Russie freestyle, hiver 2006

Spot : Moscou et St-Pétersbourg
Riders : Hissam Sid et Carim Bouzenada
Photos : Jako Martinet

Prêt à faire 5000 km pour rider en ville ou sur des collines ne dépassant pas les169 mètres de dénivelée, il est loin le temps des rides kafi de pow entre amis.
Tout est dans la barre de slide qu'elle soit en fer, inox, acier, ou alu, autant de métaux qui font rêver cette nouvelle génération de freestyler. On peux dire qu'aujourd'hui le downtown skiing est une discipline à part entière.


Photo de droite, Hissam Sid en rail slide urbain.

Il y a quelques années lors d'un trip dans le Caucase, de retour de Moscou, j'avais repéré des stations et des parks en pleine ville sur le trajet de l'hôtel. Cela m'interpella : " le prochain trip dans ce pays, on oubliera les barbus, l'helico et ses pentes de poudre vierge pour laisser place au baggy et ski de 178 rebiquant aux extrémités". Quelle idée j'ai eu…

A gauche, Carim Bouzedana sur une grosse montagne de neige !!

Assistance technique.
Si l'envie vous prend d'aller rider à Moscou après un repas du dimanche bien arrosé, c'est pas forcement une bonne idée. Là-bas tout est différent de chez nous, la langue et surtout l'alphabet cyrillique. Si l'envie persiste alors pensez à mettre un sésame dans votre sac de type "petit gars interprète " vous sauvant la mise à toute heure. Le nôtre s'appelait Antoine Petit. Il a géré toutes ces différents. Et croyez le ou pas, ça n'a pas été un luxe !!!

Heureusement pour nous, il connaissait bien tous les méandres de ce pays encore paradoxale et si décalé. A la fois, si obsolète, lourd héritage de l'aire communiste et si en avance technologique. Ce phénomène saute aux yeux même dans les centres villes. Entre snowpark hitech et mausolée de Lénine ; Mc Do et magasins d'état ; limousine à faire pâlir un baron du pétrole texan et ancestrale Lada.


Ça meule, - 30°C
C'est le mois de janvier, et cette année, le réchauffement de la planète a foiré en laissant comme il se doit le climat sibérien s'installer. Au programme des températures en moyennes de - 27°C jusqu'à - 31°C pendant la journée, on ne vous parle pas de la nuit. Le froid nous transit, dès la sortie de l'hôtel. On éprouve des difficultés à respirer, l'air sec brûle les poumons. La ville est en alerte, la consommation d'énergie est à son paroxysme et malgré cela, le chauffage des locaux publics est inexistant. Les voitures se figent les unes après les autres sur le bord des routes.
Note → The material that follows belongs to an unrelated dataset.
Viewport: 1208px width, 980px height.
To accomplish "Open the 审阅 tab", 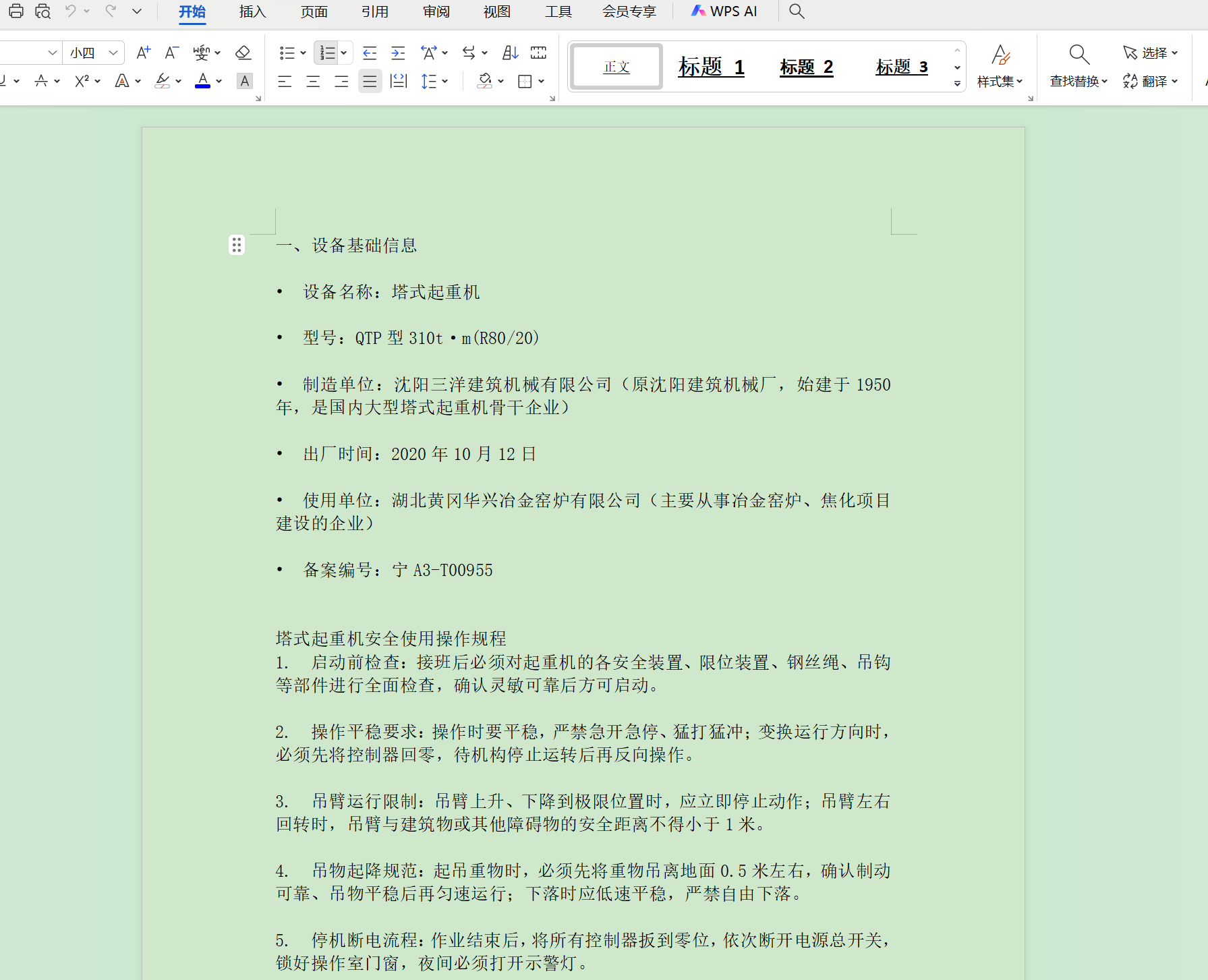I will [436, 11].
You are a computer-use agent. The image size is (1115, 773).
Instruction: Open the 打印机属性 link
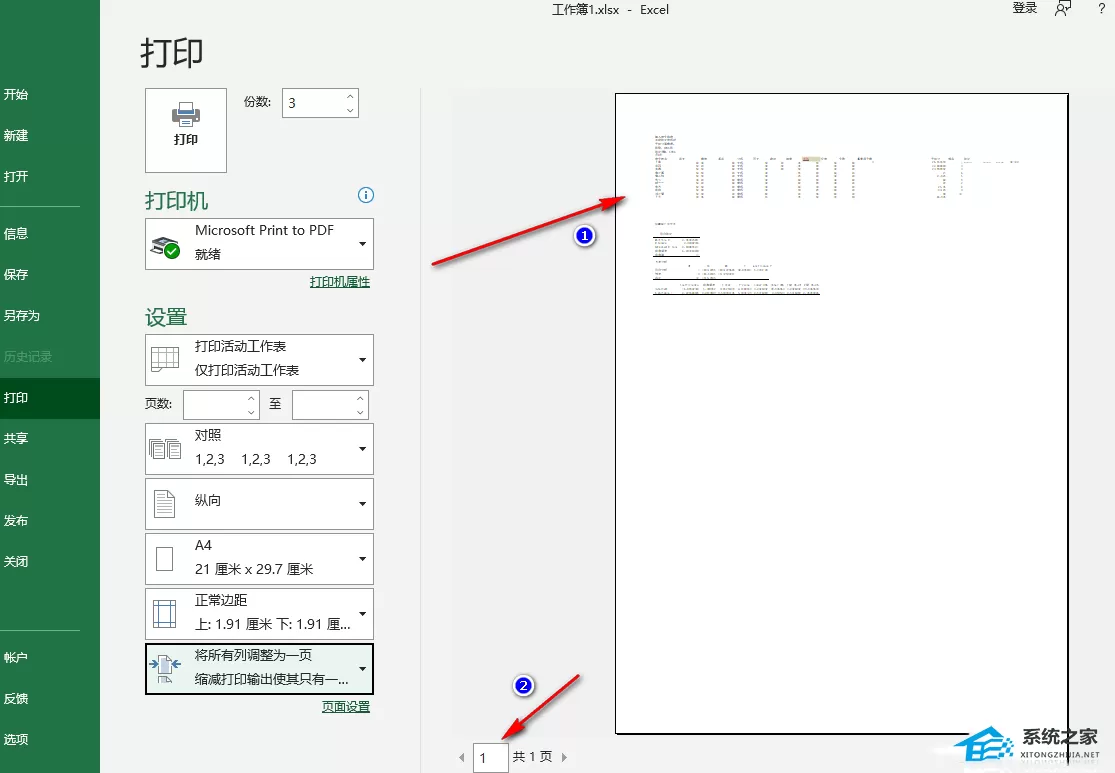pyautogui.click(x=340, y=282)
Pas de sans abris près des bouches de métro aux courants d'air sensés être chauds, pas de déplacements anodins, tous déplacements doivent être utiles, le plaisir de la balade en ville est proscrit, dommage les filles pour le shoping moscovite.


L'orient à la sauce russe.
Carim Bouzenada et Hissam Sid, les deux riders du team Movement originaire du pays " di soleil " et " di couscous " arrivent au pays des soviets. L'ambiance glaciale à l'extérieure a tendance à se réchauffer assez facilement assis autour d'une table arrosé d'une bonne vodka, barbiturique anti Alzheimer frelaté. Très rapidement les cellules du cerveau reçoivent un message de gaitée due au 45° d'alcool pur et tout devient assez fun dans ce pays.

Mais avec un nom de consonance orientale, mieux vaux rester sur ses gardes. Il n'est pas rare de voir de nuit sur les grilles baissées des shop, des tags à croix gammée, avec comme slogan " la Russie au Russe ", ce qui plante un peu le décore. Mais encore une fois, ce sont les faits et gestes de gens isolés. Toutefois le contexte général à vrai dire est un peu froid. Ambiance locale !!! La politesse n'est sans nul doute pas la première matière enseignée à l'école. En général, une fois familiarisé avec ces us et coutumes, pas de problèmes au quotidien mais juste une atmosphère un peu hostile.

Rail in town, Moscou :
C'est la course, mettre les shoes de ski sans se brûler un orteil ou un doigt à cause du froid, sortir le matos photo, en priant que ce nouveau boîtier numérique gavé d'électronique ne bogue pas. Un petit shape de kick, 3 passages bien gérés, vite fait bien fait et on peut rentrer le matos et les bonhommes au chaud. C'est de la survie, tant pour l'humain que pour le matériel.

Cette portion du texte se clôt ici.